Your task is to copy exactly the lines from the line containing "Task: Open James Gunn's profile picture" through the end of the listing below, with pictures left out.

Content starts

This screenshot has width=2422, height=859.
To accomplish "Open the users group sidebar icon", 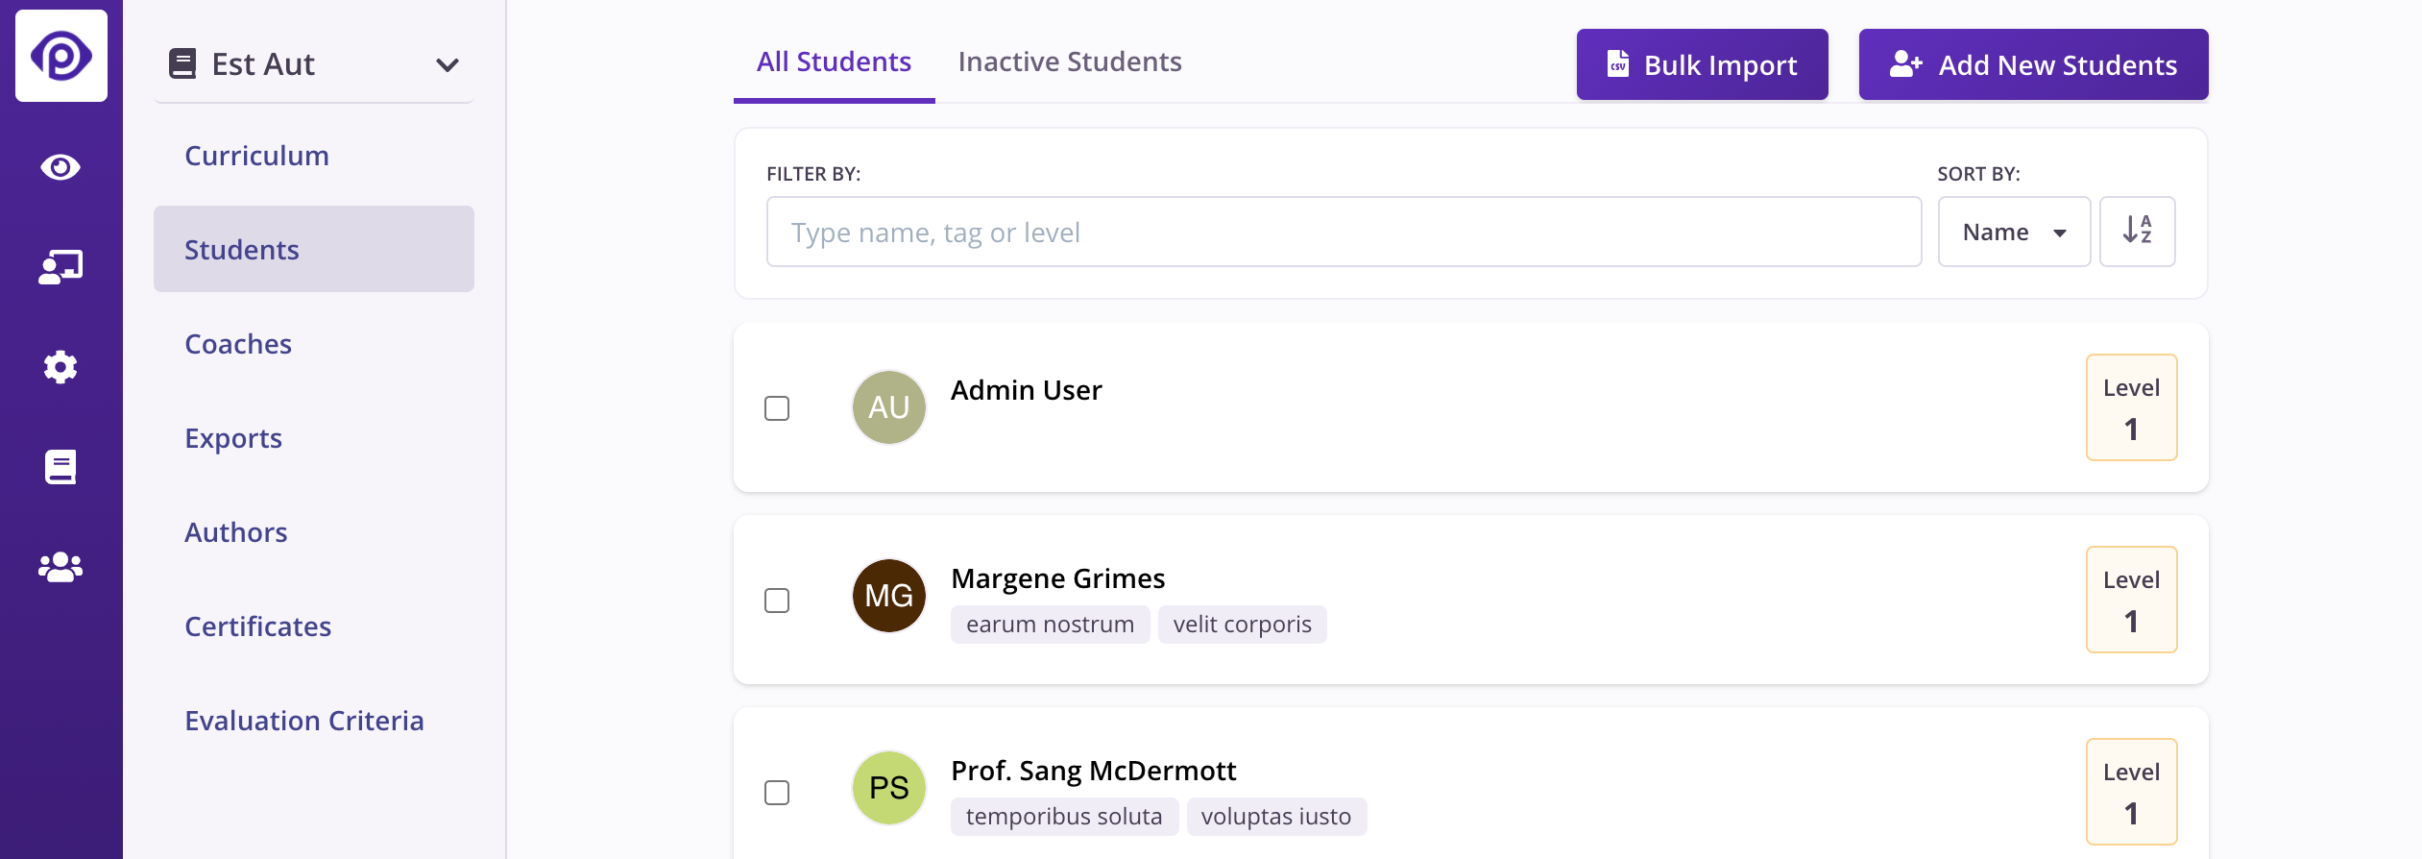I will click(x=61, y=567).
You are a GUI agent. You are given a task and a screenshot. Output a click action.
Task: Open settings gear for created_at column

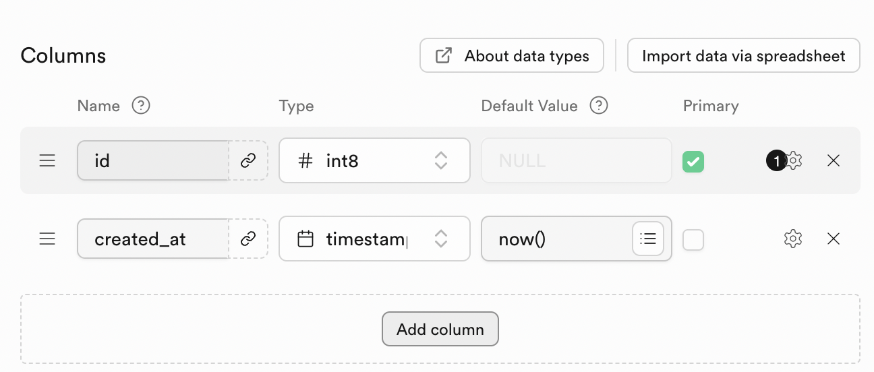[793, 239]
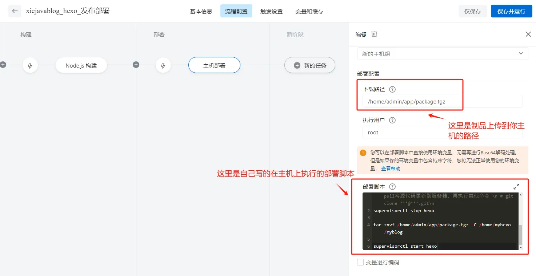The image size is (536, 276).
Task: Click the plus icon after Node.js 构建
Action: [x=136, y=65]
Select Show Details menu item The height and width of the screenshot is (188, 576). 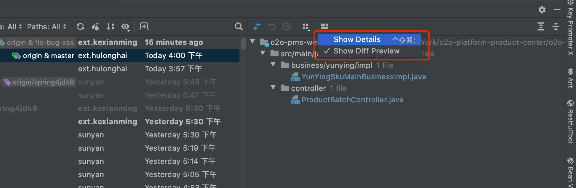[357, 39]
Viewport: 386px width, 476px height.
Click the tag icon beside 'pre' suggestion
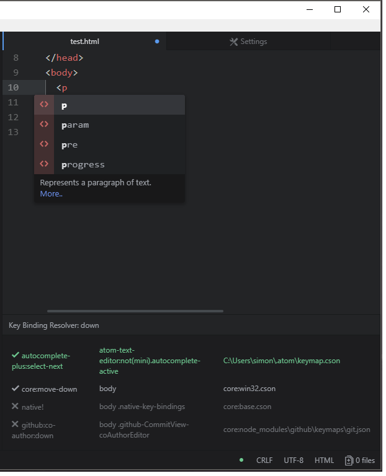44,144
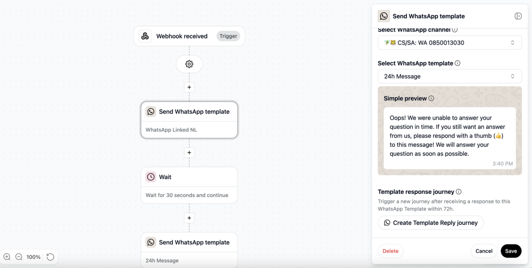Add a step after the Wait node
The width and height of the screenshot is (532, 268).
pyautogui.click(x=190, y=218)
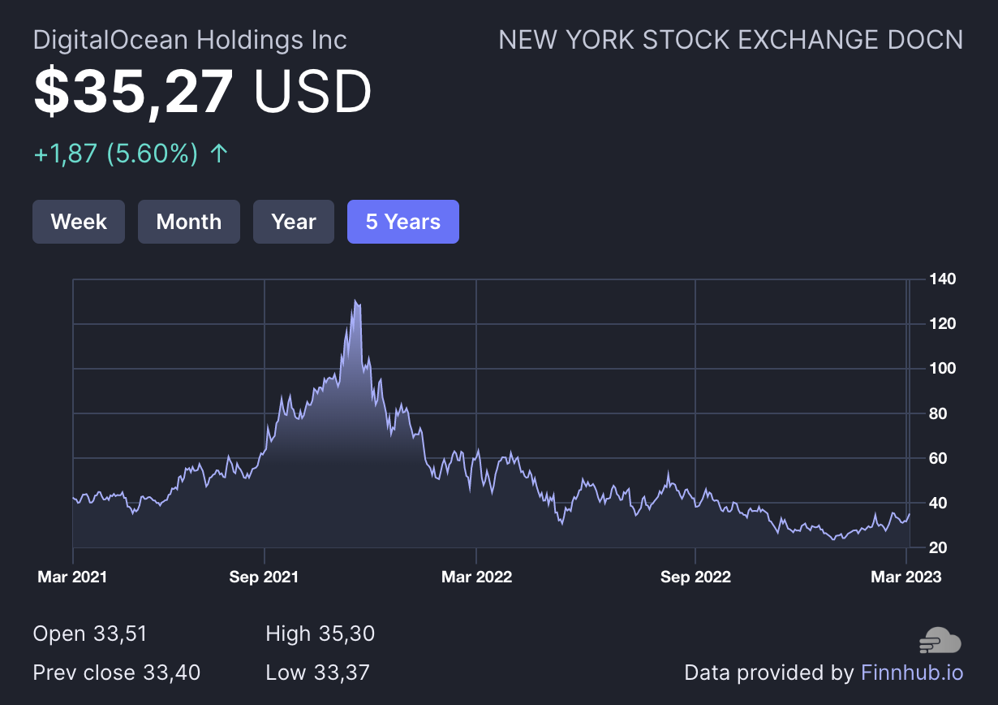Click the Mar 2023 axis label

point(906,577)
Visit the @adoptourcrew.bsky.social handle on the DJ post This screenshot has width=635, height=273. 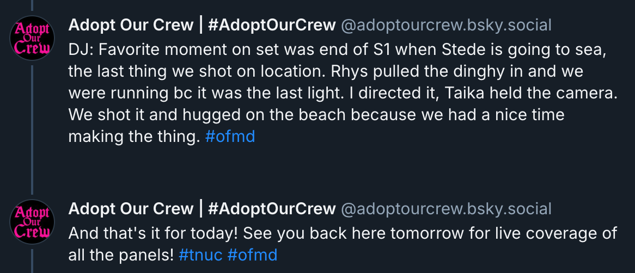pos(446,25)
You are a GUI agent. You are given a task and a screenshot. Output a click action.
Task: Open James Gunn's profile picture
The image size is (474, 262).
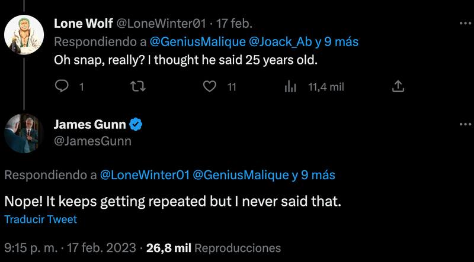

Content ends

Output:
Task: Open James Gunn's profile picture
The image size is (474, 262).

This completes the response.